*What is being asked*. Look through the entries below and count every line in which "Comunicati" appears; reply with the number only.
---------- Records shown
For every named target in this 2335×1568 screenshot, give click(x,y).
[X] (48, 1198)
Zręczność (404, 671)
--------------------
---------- Records shown
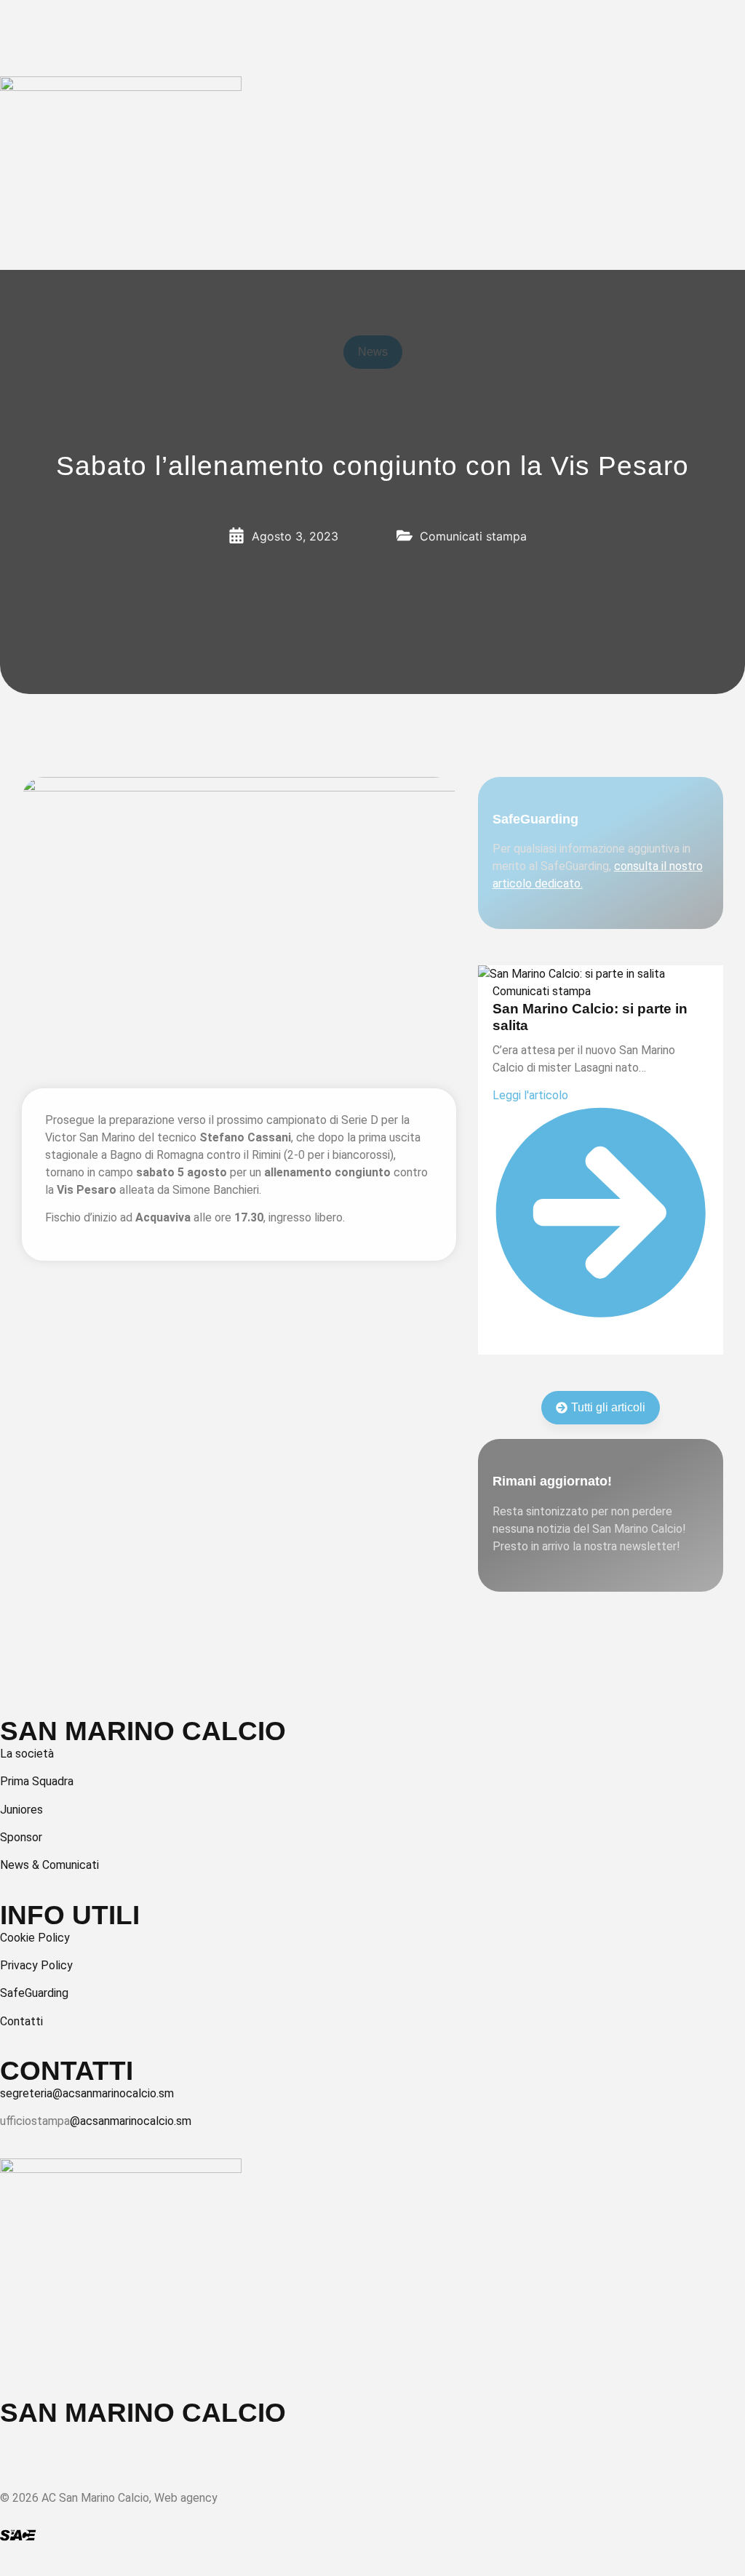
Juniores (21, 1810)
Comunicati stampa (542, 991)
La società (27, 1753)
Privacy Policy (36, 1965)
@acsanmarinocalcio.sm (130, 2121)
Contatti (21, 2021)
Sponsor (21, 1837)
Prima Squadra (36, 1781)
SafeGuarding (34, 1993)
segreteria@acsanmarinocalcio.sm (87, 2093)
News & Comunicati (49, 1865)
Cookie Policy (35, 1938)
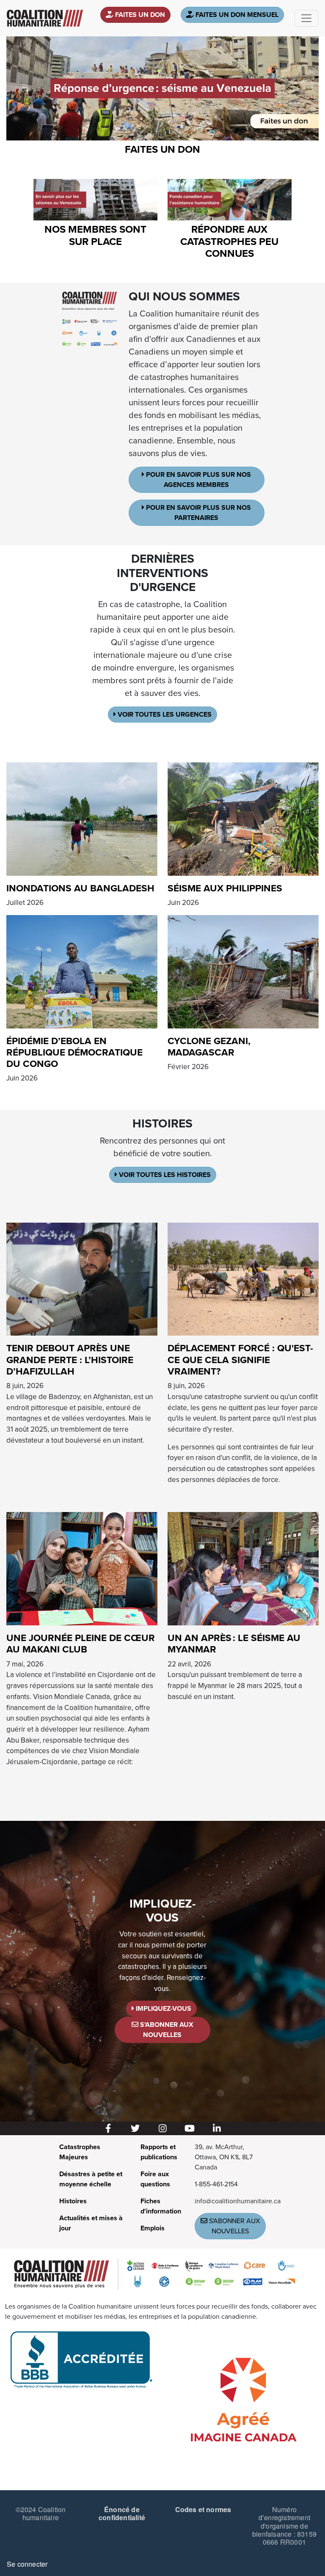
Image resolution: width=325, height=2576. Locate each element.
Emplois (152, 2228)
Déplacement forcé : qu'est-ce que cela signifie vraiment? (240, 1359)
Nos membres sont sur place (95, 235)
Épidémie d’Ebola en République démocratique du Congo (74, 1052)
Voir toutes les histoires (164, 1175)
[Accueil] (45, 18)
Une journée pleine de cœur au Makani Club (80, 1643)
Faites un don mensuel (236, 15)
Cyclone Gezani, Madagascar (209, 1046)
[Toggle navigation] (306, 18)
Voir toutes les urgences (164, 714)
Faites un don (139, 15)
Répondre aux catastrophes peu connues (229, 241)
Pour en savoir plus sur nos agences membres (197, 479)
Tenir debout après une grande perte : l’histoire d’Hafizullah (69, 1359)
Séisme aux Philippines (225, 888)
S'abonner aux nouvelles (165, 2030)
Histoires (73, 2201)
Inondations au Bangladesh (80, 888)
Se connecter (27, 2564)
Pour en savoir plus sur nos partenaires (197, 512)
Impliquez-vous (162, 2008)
--------------------
---------- Records shown
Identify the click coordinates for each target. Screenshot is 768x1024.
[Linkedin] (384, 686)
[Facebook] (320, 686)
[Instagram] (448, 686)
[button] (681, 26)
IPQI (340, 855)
--------------------
*Response to the exercise*. 2